Karl-Heinz Zeller: Als Präsident muss man immer vorausdenken, auch wenn ein Geschäft abgeschlossen ist, muss man immer schon ein halbes Jahr weiter sein im Kopf. Das gibt eine Spannung, die mochte ich, aber jetzt kann ich heute wirklich sagen, es ist fertig. Das andere ist, für mich ist die Gemeindeversammlung der wichtigste Moment für jeden Gemeinderat. Dort präsentierst du dich und deine Sachgeschäfte. Es war für mich immer enorm wichtig, die Versammlung korrekt und sauber zu führen. Ich hatte immer Respekt davor, aber ich liebe sie einfach. Das werde ich vermissen. Aber ich werde sicher wieder kommen, aber sicher nicht schon im Herbst.
Und jetzt ist das das Ende Ihrer politischen Karriere?
Maya Greuter: Für mich ganz sicher.
Karl-Heinz Zeller: Ich weiss es nicht. Also sicher trete ich im nächsten Jahr kürzer, dann überlege ich es mir noch. Ich bin 56, vielleicht gibt es da noch etwas. Wenn es etwas gibt, worauf ich Lust habe, dann ja. Aber erst mal will ich die Entlastung spüren.
Warum wollten Sie überhaupt in die Politik, Frau Greuter?
Maya Greuter: Man rutscht da so rein. Ich war im Schulrat und wurde gefragt. Aber es ist schon die Idee, etwas für das Dorf zu machen. Bei mir kam hinzu, dass ich mit drei Kindern den Wiedereinstieg in den Beruf nicht geschafft habe. Das war für mich ein super Ersatz, das Jus wieder zu gebrauchen und etwas damit zu machen.
Sie haben Ihr Amt beide mehr als eine Dekade ausgeübt. Wie hat sich in dieser Zeit das Amt verändert und wie hat auf der anderen Seite das Amt Sie verändert?
Maya Greuter: Das Amt per se hat sich nicht sehr stark verändert, aber die Aufgaben sind gewachsen, es ist komplizierter geworden und mit der ausgeprägten Basisdemokratie kommt man auch nicht so schnell vorwärts. Alles braucht viel Zeit. Man kann nicht schnell entscheiden und handeln. Ich bin persönlich ein politischer Mensch geworden, das hätte ich früher nie gedacht, dass ich mich so darauf einlassen werde. Mich interessieren die Anliegen der Dorfgemeinschaft und ich habe das gerne gemacht.

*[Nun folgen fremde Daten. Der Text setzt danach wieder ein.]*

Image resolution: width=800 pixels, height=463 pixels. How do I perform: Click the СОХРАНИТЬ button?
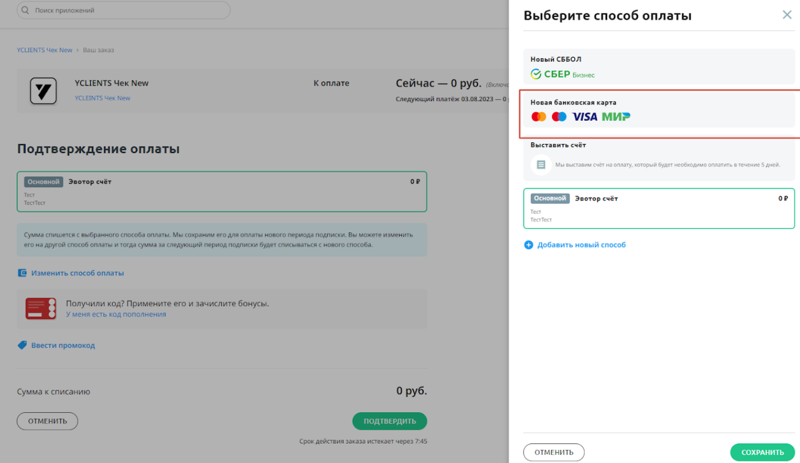tap(763, 452)
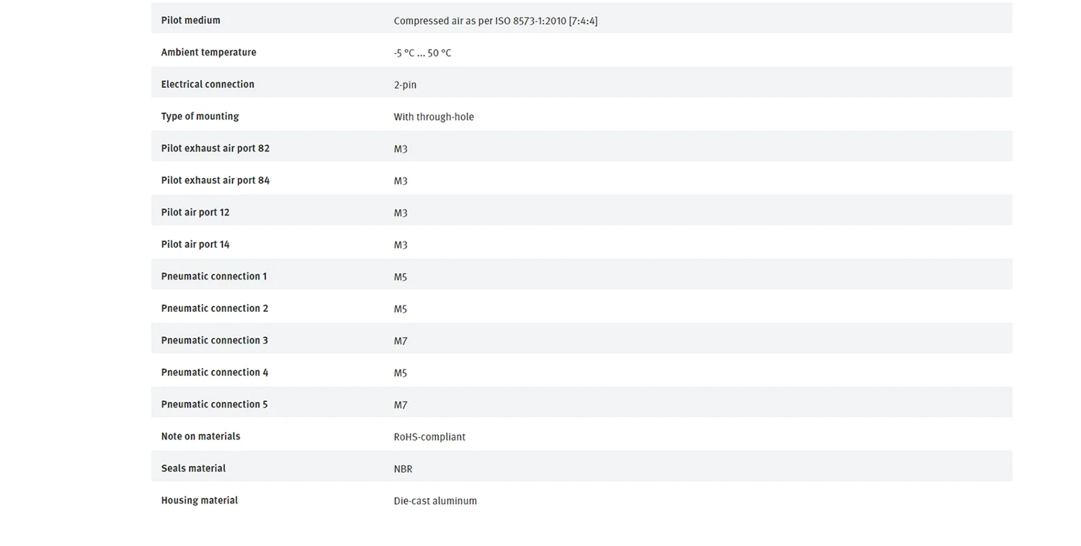Click the Note on materials label
This screenshot has width=1081, height=546.
[200, 437]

Karl-Heinz Zeller: Hätte man mir vor 24 Jahren und auch noch vor 15 Jahren gesagt, dass gesetzliche Grundlagen wichtig sind, hätte ich das so auf die Seite getan, jaja, klar ist das wichtig. Ich komme aus der Pädagogik, da kann man prägen und entwickeln. Da habe ich mich verändert. Ich ertappe mich heute so häufig dabei, dass ich frage: Wo ist die gesetzliche Grundlage? Das haben mir auch schon Freunde gesagt. Ja du mit deinem Formalen. Ich habe es schätzen gelernt, dass es klare Regeln gibt. Das hat mir Orientierung und Klarheit gegeben. Das nimmt einem auch Angriffsfläche.
Stichwort Angriffsfläche: Man braucht schon eine dicke Haut als Gemeindepräsident?

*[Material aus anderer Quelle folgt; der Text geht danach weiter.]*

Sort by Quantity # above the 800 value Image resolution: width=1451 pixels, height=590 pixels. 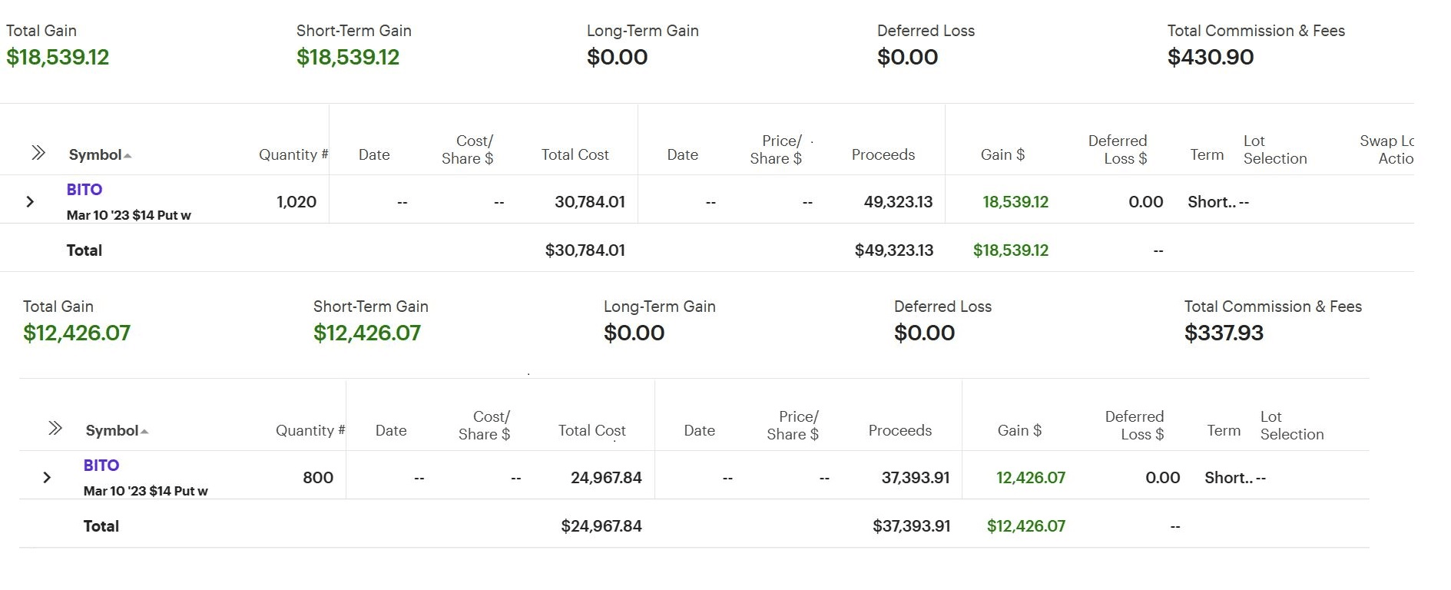[x=310, y=431]
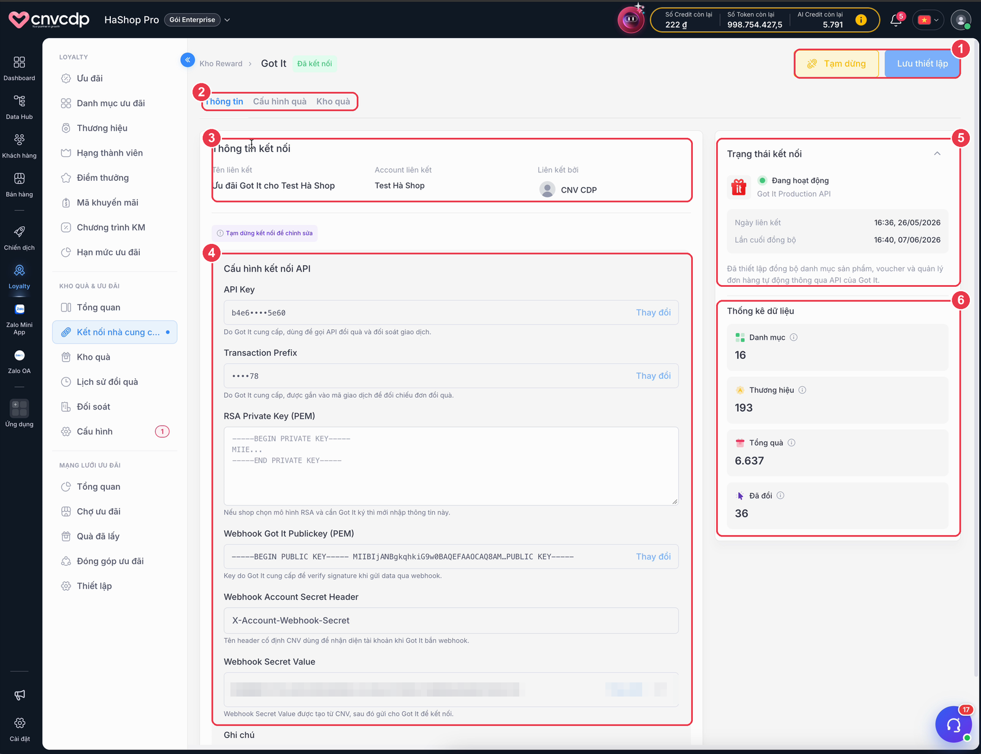Collapse the sidebar with the double-arrow button
This screenshot has width=981, height=754.
[x=188, y=60]
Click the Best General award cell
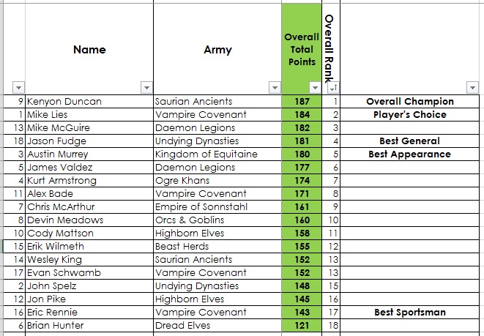Viewport: 484px width, 336px height. click(410, 141)
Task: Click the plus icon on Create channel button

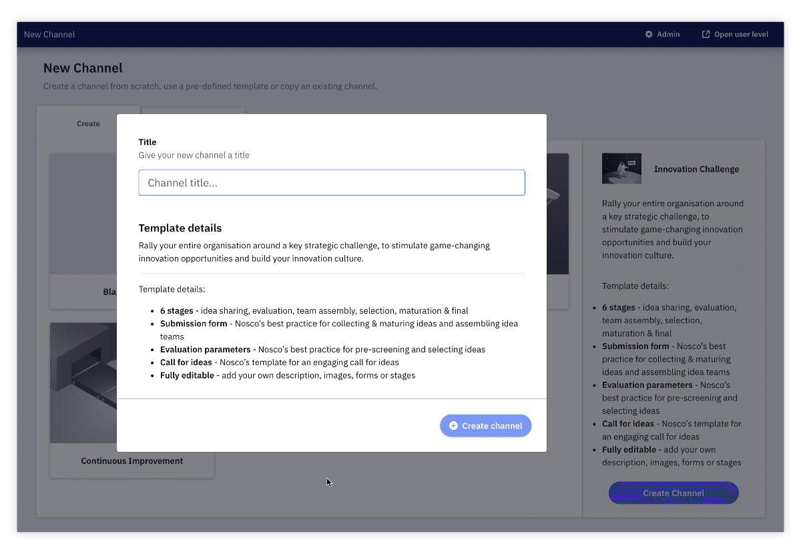Action: click(454, 426)
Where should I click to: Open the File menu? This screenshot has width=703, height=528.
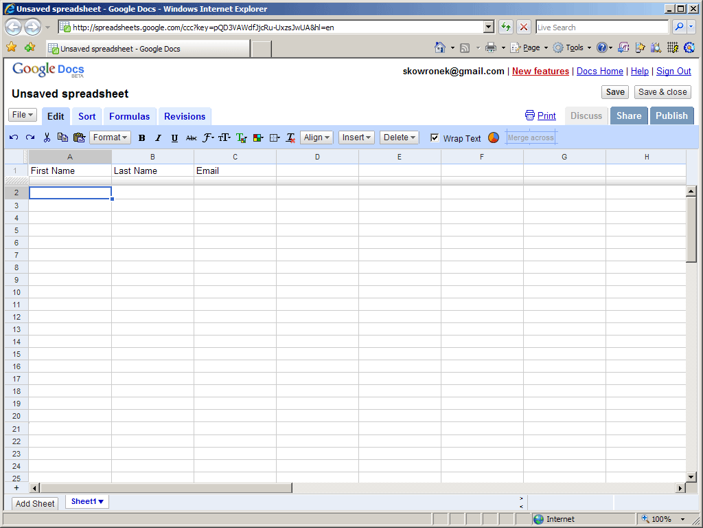(x=23, y=115)
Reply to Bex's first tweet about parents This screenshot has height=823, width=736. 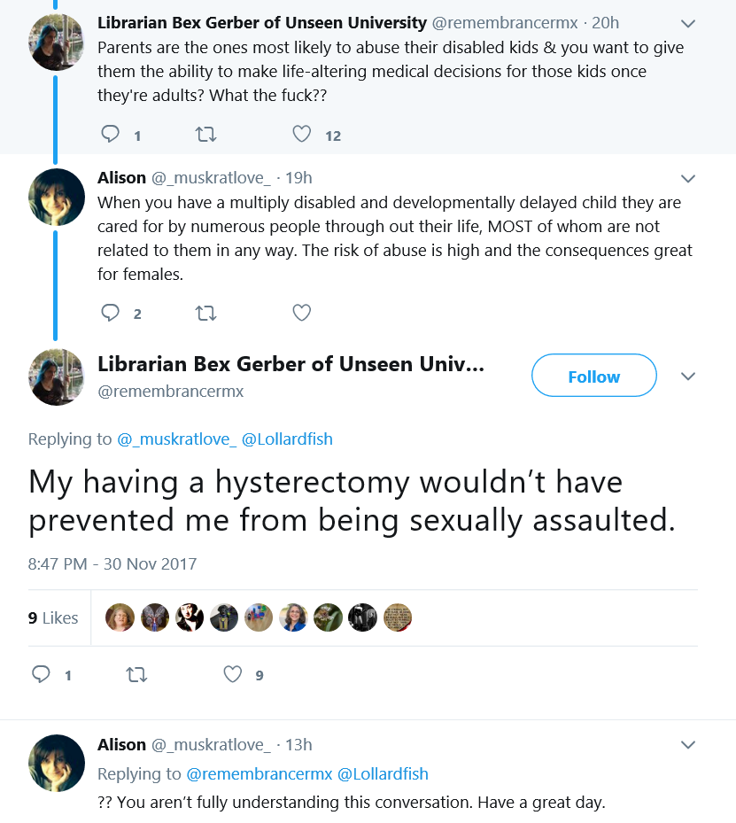point(110,135)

Karl-Heinz Zeller: Man muss sich Widerständen stellen und klar sein. Auf der politischen Ebene hatte ich Glück, da gab es nie einen solch schweren Entscheid zu treffen, mehr auf der persönlichen Ebene. Das fand ich das Unangenehmste. Man kennt sich, das ist die Stärke des Dorfes, wenn es einem gut geht. Dann ist das toll. Die Nähe ist aber nicht immer einfach, besonders, wenn es Probleme gibt.

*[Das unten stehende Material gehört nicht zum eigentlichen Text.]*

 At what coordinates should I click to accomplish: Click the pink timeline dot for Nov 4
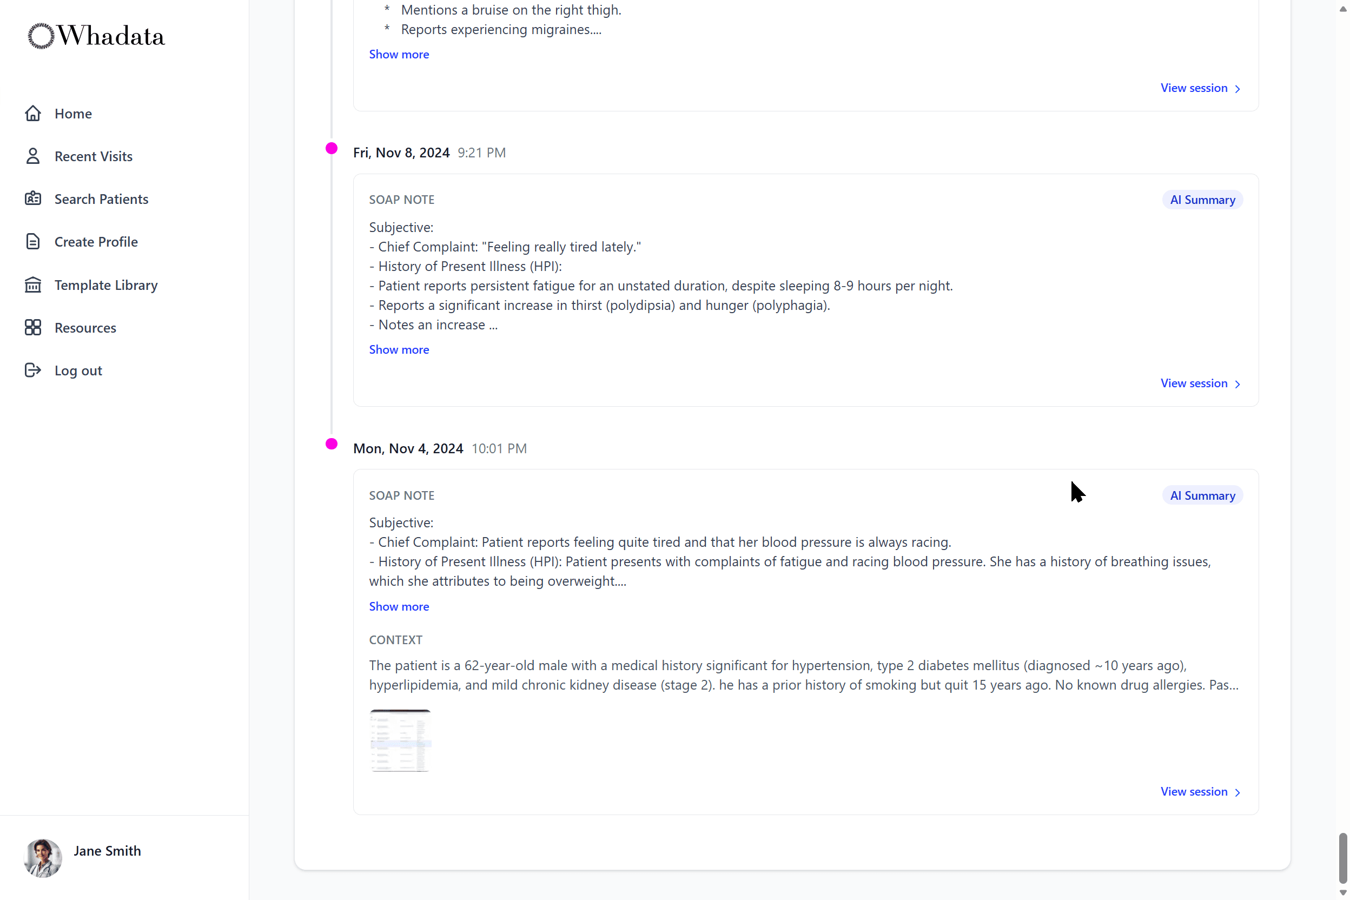click(x=331, y=444)
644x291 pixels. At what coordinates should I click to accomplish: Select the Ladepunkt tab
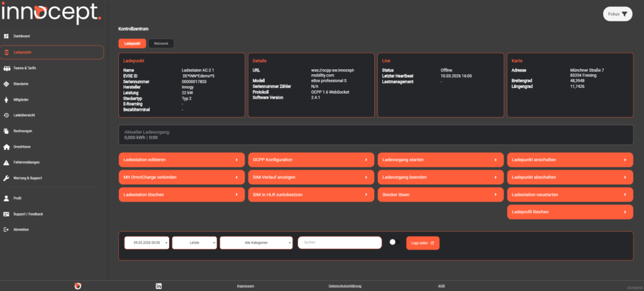click(132, 43)
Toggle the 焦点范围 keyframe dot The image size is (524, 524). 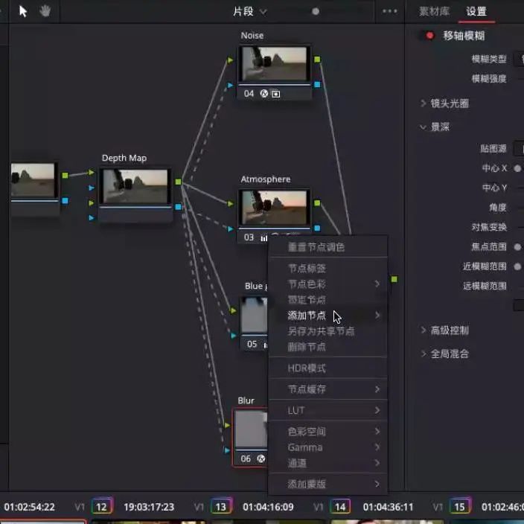point(517,247)
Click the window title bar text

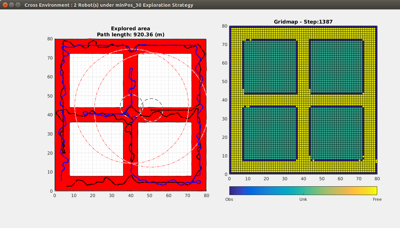pos(109,5)
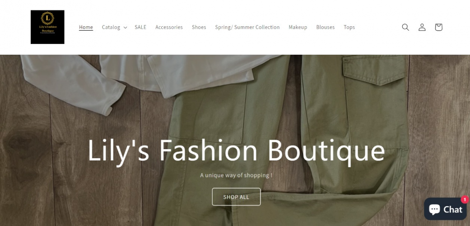Go to the Blouses category
Image resolution: width=470 pixels, height=226 pixels.
326,27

Maya Greuter: Ich sah das weniger als Problem. Ich bin auch eher der distanzierte Typ, man sieht mich seltener im Dorf. Ich hatte überhaupt nie ein Problem, wenn ich jemandem, den ich kenne, einen negativen Bescheid geben musste. Ich hätte es immer erklären können. Mir ist wichtig, dass man alle gleich behandelt. Darauf legte ich ganz grossen Wert. Für alle gelten die gleichen Regeln. Ausnahmen oder ein Auge zudrücken bei Bekannten, sind ein absolutes No-Go.
Was für Spuren hinterlassen Sie in Ihrer Gemeinde?
Karl-Heinz-Zeller: Ich würde mich davor hüten, zu sagen, ich sei der «Mister Begegnungszone» oder Ortsplan. Die grosse Kunst ist, grosse Dinge miteinander zu entwickeln und durchzuziehen. Das hat gar nichts mit mir zu tun. Man muss Mehrheiten haben, die muss man finden. Dafür habe ich auch bei Projekten geschaut, sonst ist es nicht machbar. Das Ziel war für mich, Dinge anzupacken. Der Leitbildprozess ist mir da schon geglückt, obwohl ich dafür anfangs belächelt wurde. Da musste ich Mehrheiten finden, die hinter diesen Zielen für das Dorf für die nächsten 20 Jahre stehen. Die Begegnungszone ist ein Beispiel dafür, wie man etwas mit dem Gewerbe macht. Das ist ganz wichtig, das Gewerbe musste zuerst abstimmen.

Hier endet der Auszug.